Scrive un articolo per il suo giornale (pag. 20) nel febbraio 1999, l'anno del sessantesimo anniversario della fine della Guerra civile. L'articolo suscita curiosità tra i lettori, soprattutto di Miquel Aguirre, uno storico che ha informazioni su Sánchez Mazas. Lo informa che Sánchez Mazas non era l'unico scampato alla fucilazione, ma anche Jesús Pascual Aguilar era riuscito a salvarsi e lo aveva scritto in un libro, Yo fui asesinado por los rojos.
Cercas si incontra con Aguirre (che gli dà una copia del libro di Aguilar), il quale esprime alcuni propri pensieri. "Per lui il nazionalismo è un'ideologia mentre l'indipendentismo è solo una possibilità. Il nazionalismo, essendo un credo, non può essere messo in discussione; l'indipendentismo sì." A differenza di Ferlosio, Aguirre pensava che i repubblicani sapessero bene chi stavano fucilando.
Secondo Pascual Aguilar, l'ordine alla fucilazione lo aveva dato un certo Monroy, un tipo che dirigeva il carcere. Per Aguirre, anche se fosse stato Monroy, era probabile che non agisse per proprio conto, ma obbedisse agli ordini del SIM, il Servicio de Inteligencia Militar. Aguirre continua dicendo che il colonnello Líster era lì, ma che secondo lui non è stato lui a dare l'ordine di fucilarli.

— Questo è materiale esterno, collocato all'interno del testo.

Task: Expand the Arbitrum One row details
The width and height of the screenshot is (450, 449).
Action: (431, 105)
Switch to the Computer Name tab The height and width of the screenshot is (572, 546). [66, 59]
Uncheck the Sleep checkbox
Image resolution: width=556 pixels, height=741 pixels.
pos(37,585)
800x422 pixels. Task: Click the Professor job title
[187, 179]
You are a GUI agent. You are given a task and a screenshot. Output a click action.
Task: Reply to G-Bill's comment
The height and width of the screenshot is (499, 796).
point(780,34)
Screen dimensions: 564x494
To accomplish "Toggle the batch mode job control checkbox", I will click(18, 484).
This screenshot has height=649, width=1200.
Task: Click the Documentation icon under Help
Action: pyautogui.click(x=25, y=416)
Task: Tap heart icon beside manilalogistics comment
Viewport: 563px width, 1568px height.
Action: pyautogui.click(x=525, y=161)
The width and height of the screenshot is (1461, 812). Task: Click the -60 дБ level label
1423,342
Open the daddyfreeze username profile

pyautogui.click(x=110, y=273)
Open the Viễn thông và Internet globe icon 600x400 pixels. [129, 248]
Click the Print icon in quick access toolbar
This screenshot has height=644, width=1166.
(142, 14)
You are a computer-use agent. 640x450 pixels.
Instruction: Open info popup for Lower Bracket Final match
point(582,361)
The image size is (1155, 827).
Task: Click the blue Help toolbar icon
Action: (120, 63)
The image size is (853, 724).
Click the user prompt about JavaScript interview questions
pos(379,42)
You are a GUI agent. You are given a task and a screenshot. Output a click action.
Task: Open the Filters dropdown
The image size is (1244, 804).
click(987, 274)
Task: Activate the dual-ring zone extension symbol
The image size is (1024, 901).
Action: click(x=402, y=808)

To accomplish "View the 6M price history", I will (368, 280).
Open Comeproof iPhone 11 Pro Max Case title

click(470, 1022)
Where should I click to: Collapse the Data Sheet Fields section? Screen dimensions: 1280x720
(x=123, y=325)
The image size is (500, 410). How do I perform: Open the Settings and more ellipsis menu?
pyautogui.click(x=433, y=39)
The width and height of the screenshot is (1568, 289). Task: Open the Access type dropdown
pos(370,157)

Aguirre suggerisce a Cercas il nome di Andrés Trapiello, uno scrittore che ha scritto molto su Sánchez Mazas. In più, dice di conoscere Jaume Figueras, il figlio di uno degli amici del bosco. Cercas si sente con Trapiello che anche lui conosce l'episodio della fucilazione e dice di averlo appreso da Liliana Ferlosio, moglie di Sánchez Mazas.
Cercas riesce a mettersi in contatto con Figueras e decidono di trovarsi, ma al primo appuntamento lui non si presenta.
(Digressione su Conchi, fidanzata di Cercas, di cui lui un po' si vergogna, ma sotto sotto ama. È una chiromante che lo sostiene in tutto quello che fa. Durante il libro viene spesso nominata perché grazie a lei Cercas ha l'entusiasmo di scrivere il libro e di cercare molti dei personaggi nominati.)
Riesce a incontrarsi con Figueras, un uomo massiccio e dalle spalle larghe, poco più che cinquantenne, capelli ricci, occhi azzurri e profondi, sorriso gioviale. Comincia a raccontare la storia che per anni ha sentito raccontare dal padre, sugli anni della guerra civile e su Sánchez Mazas. Racconta di come suo padre Pedro (Pere), suo zio Joaquim e Daniel Angelats non volessero andare in esilio con l'esercito degli sconfitti e si nascosero in un bosco aspettando l'esercito franchista.
Lì incontrarono un vagabondo, Sánchez Mazas, che si unì a loro e rimasero qualche giorno nascosti. Alla fine, Jaume regala a Cercas il diario di Sánchez Mazas che tenne mentre era nascosto nel bosco e gli consiglia di proseguire nella sua ricerca.